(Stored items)
====

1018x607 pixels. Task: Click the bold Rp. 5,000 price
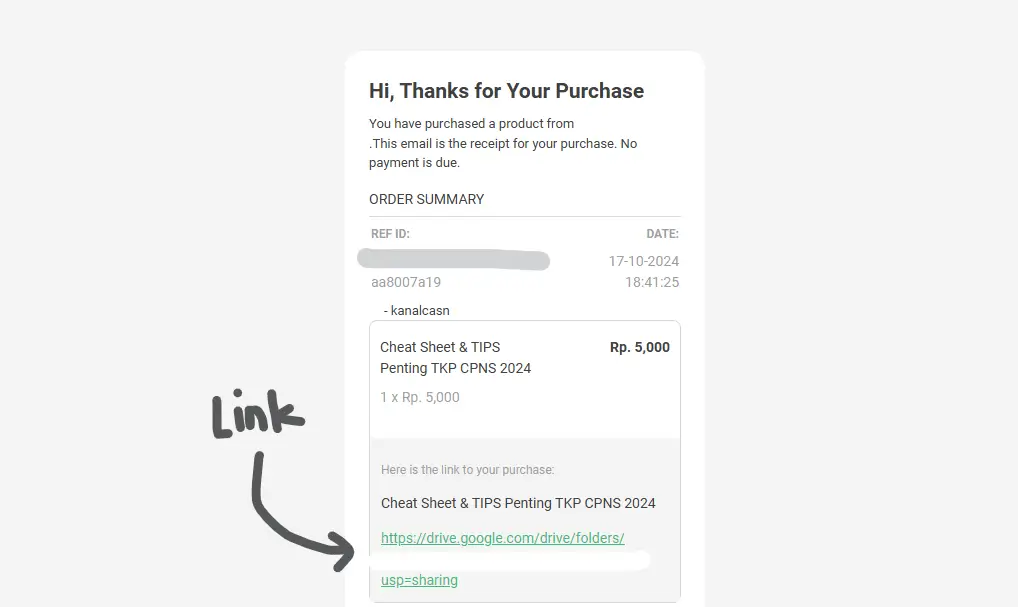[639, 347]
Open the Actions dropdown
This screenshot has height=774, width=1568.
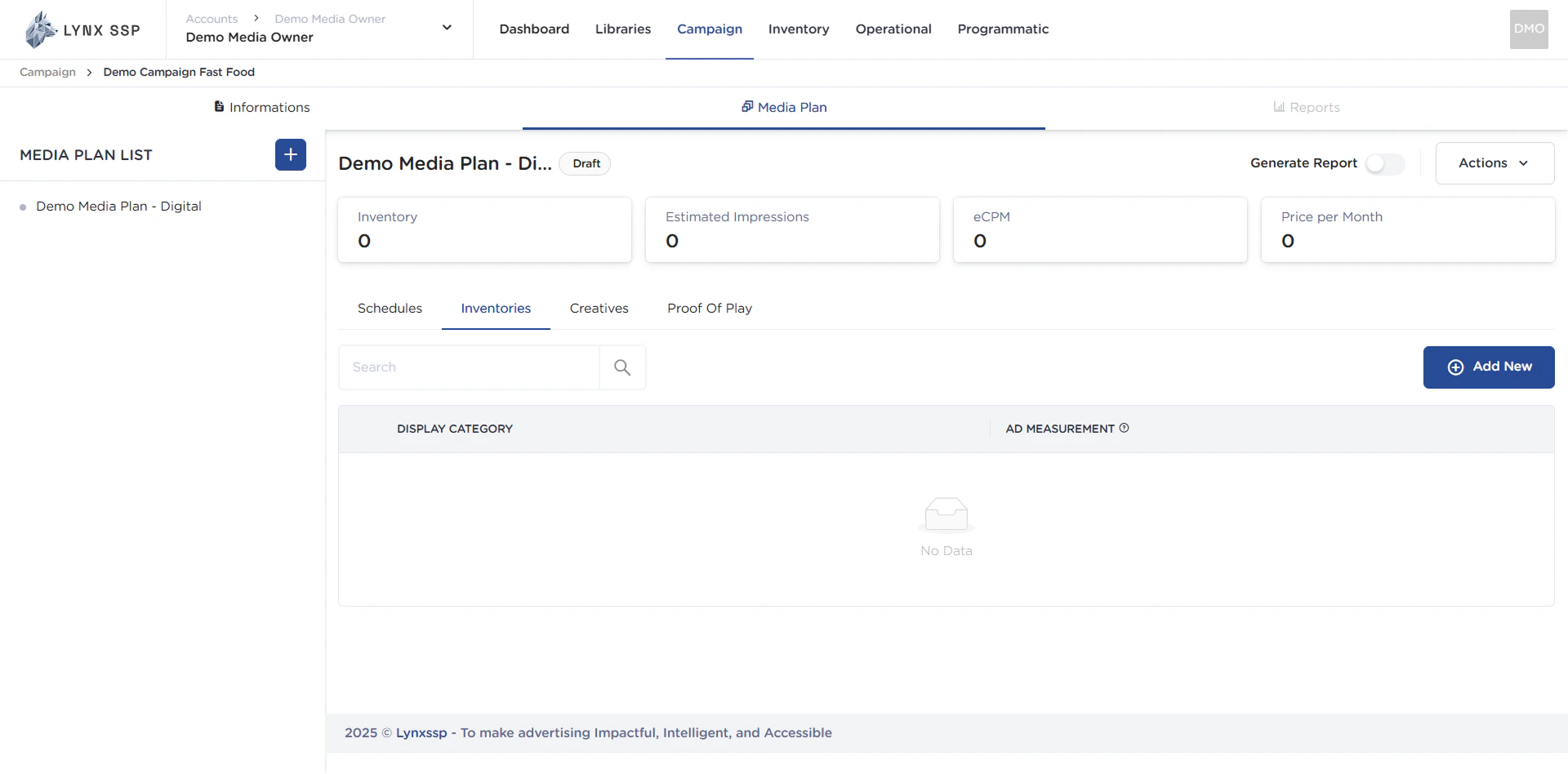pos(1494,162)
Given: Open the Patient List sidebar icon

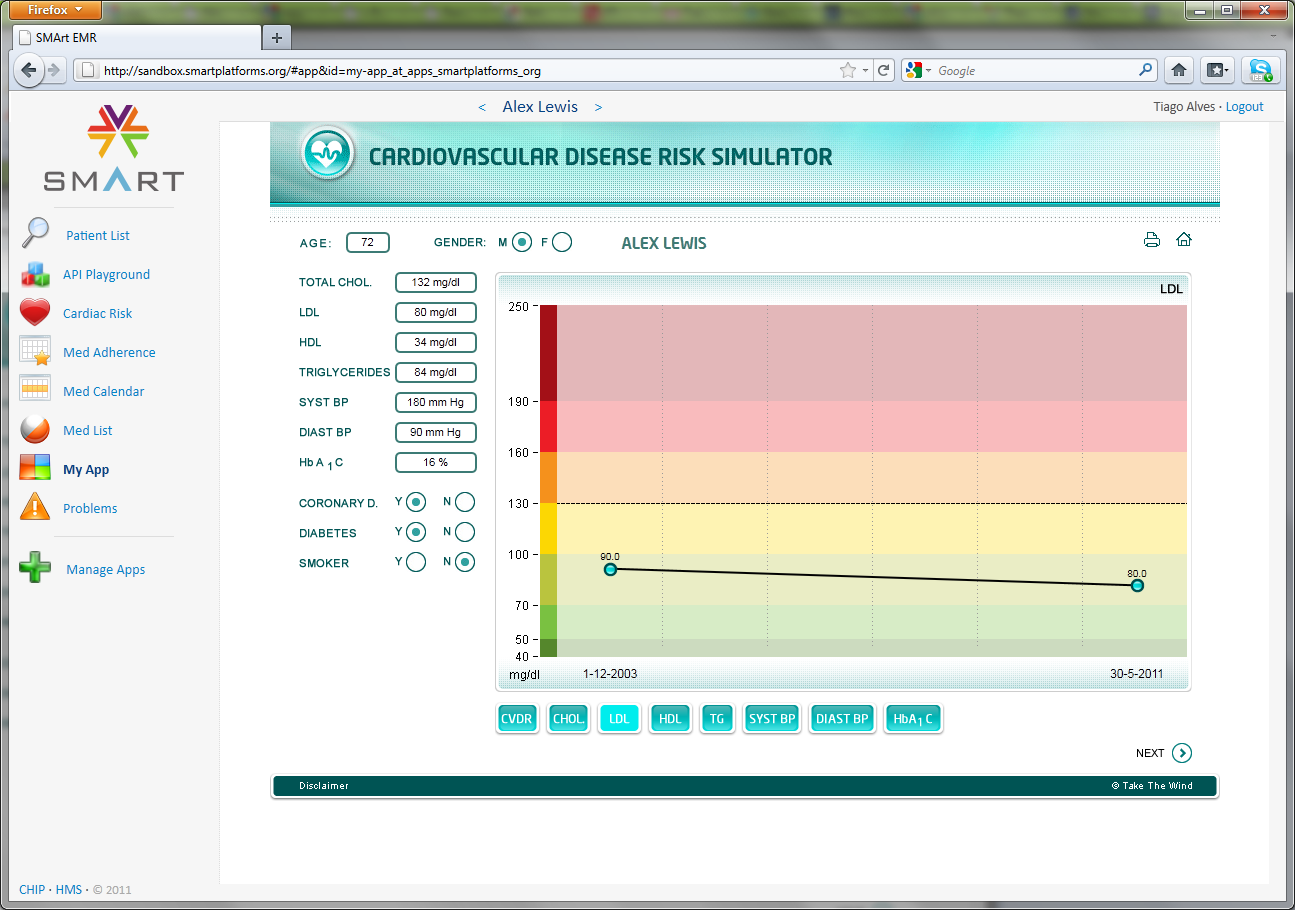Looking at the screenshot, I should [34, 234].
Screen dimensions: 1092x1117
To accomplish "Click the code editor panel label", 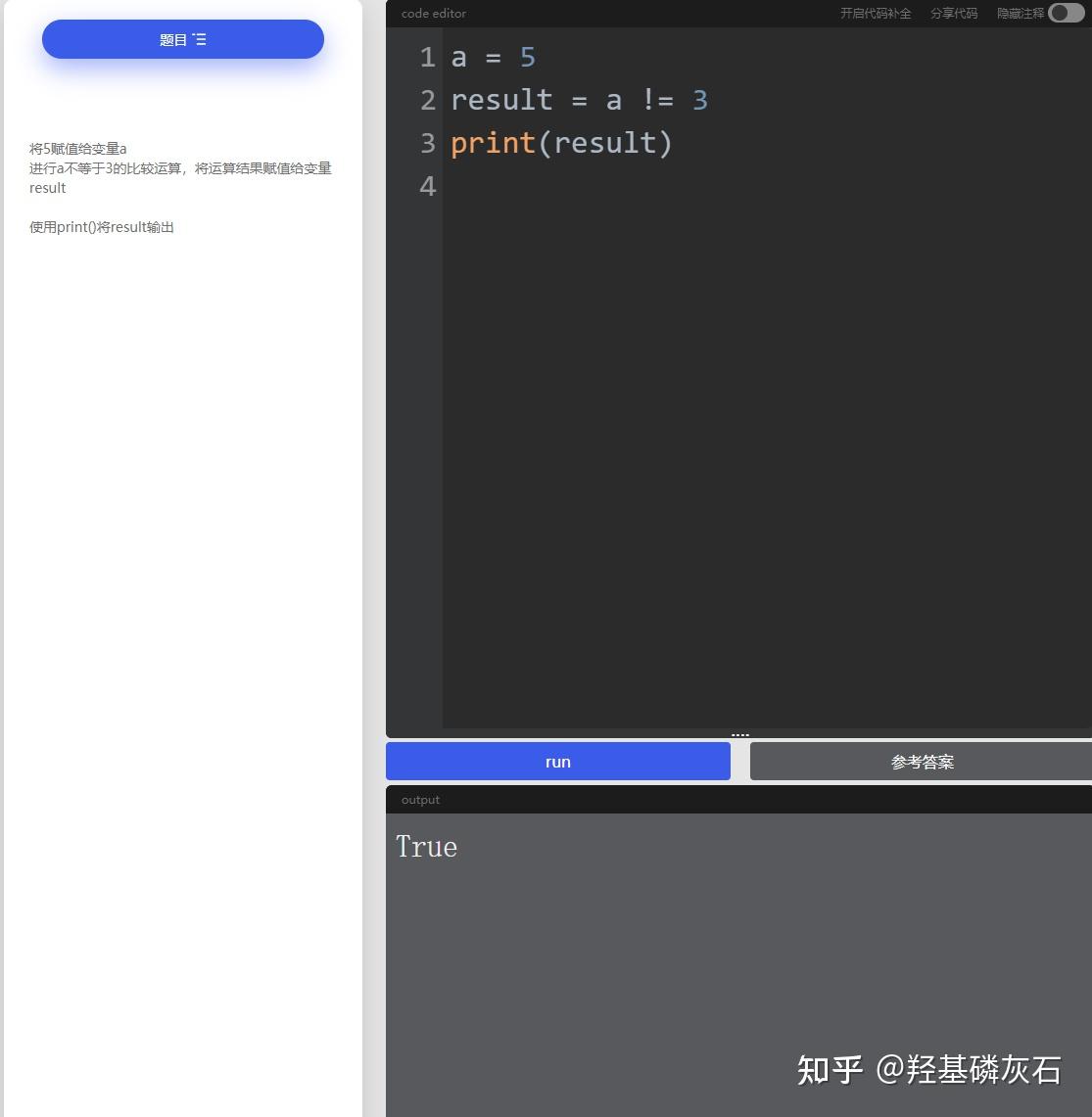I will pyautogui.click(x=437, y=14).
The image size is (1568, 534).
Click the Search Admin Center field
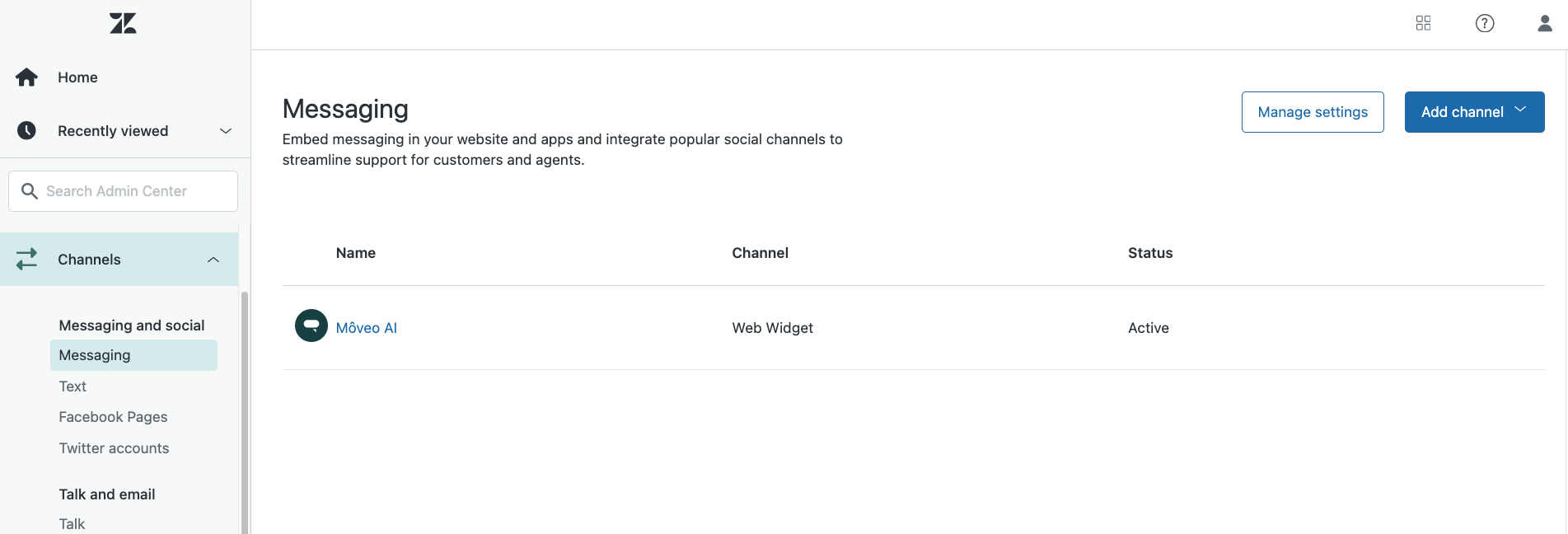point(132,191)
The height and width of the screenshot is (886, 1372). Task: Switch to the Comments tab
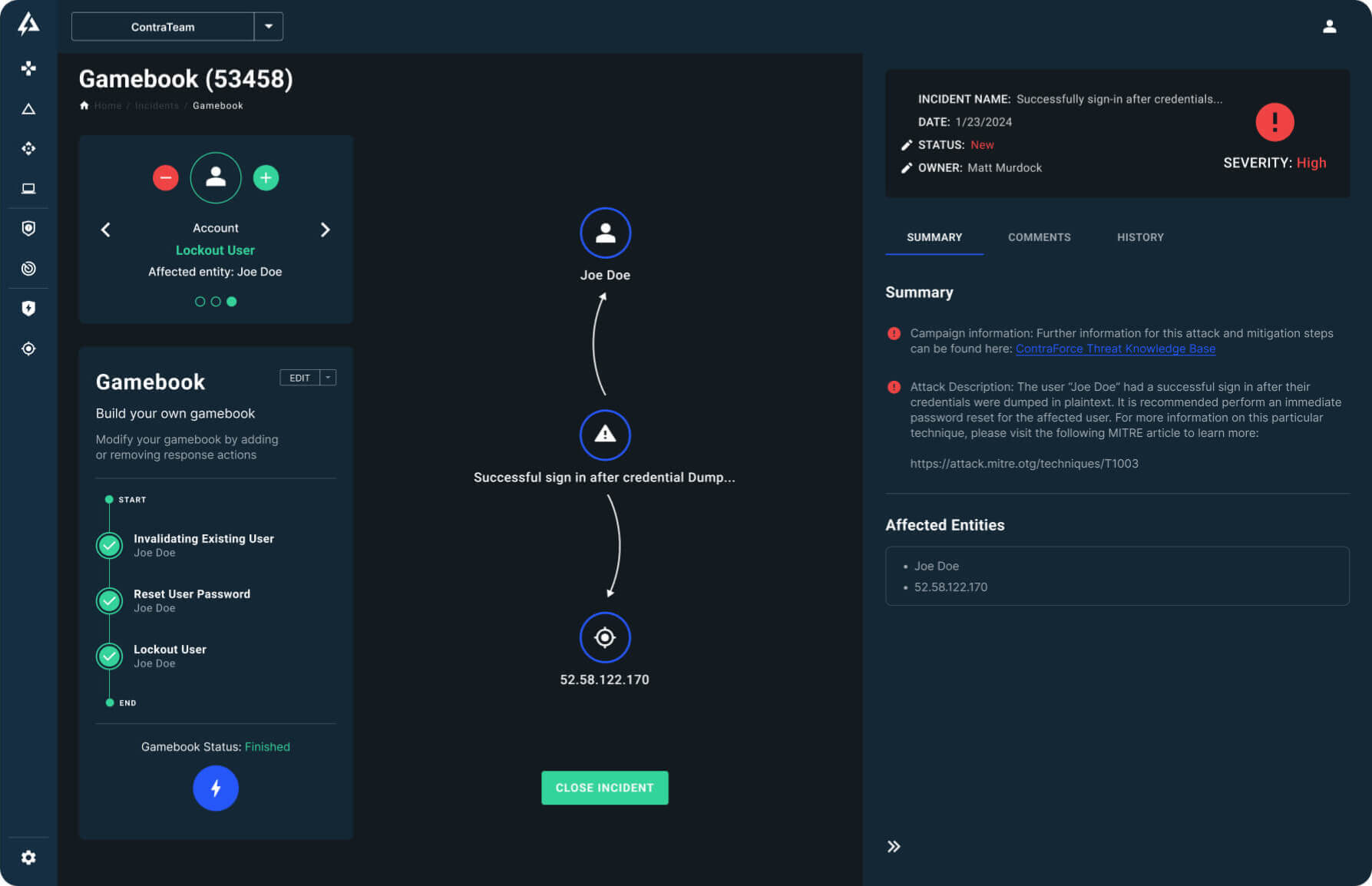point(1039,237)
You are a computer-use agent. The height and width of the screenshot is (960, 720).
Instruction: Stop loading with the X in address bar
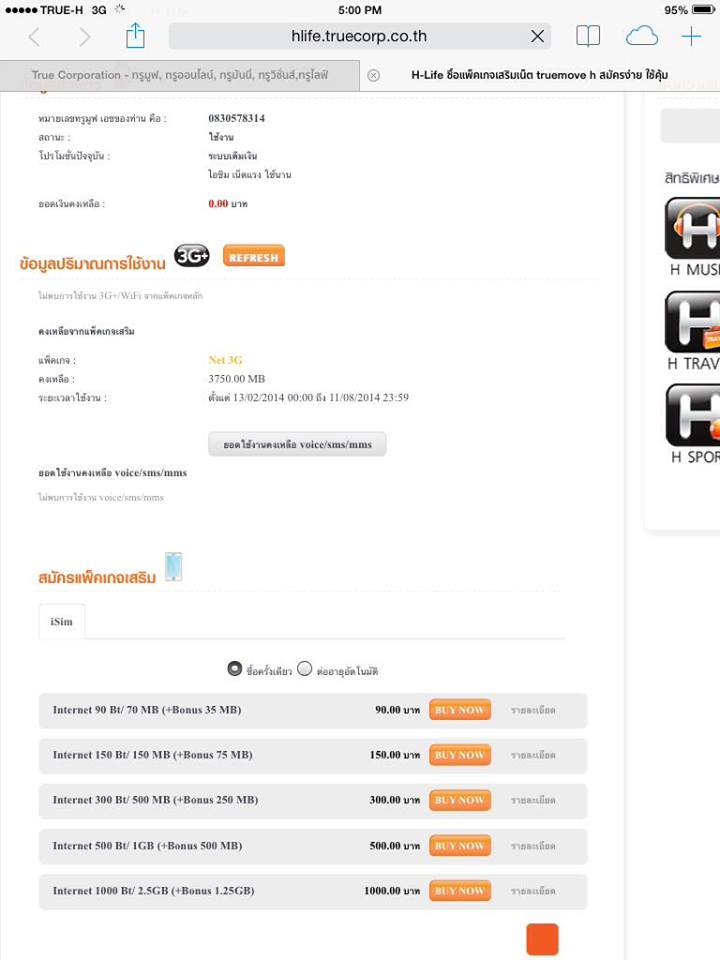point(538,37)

====

▶ _Problem statement_
Please rewrite the lines above as a numbered list, beginning at the line that contains "The height and width of the screenshot is (886, 1372)." and continuing through the final line. Skip any blank lines, and leave the pictures out of your answer.

▶ _Written answer_
1. The height and width of the screenshot is (886, 1372). Task: Switch to the Comments tab
2. point(1039,237)
3. You are a computer-use agent. The height and width of the screenshot is (960, 720).
4. Instruction: Stop loading with the X in address bar
5. point(538,37)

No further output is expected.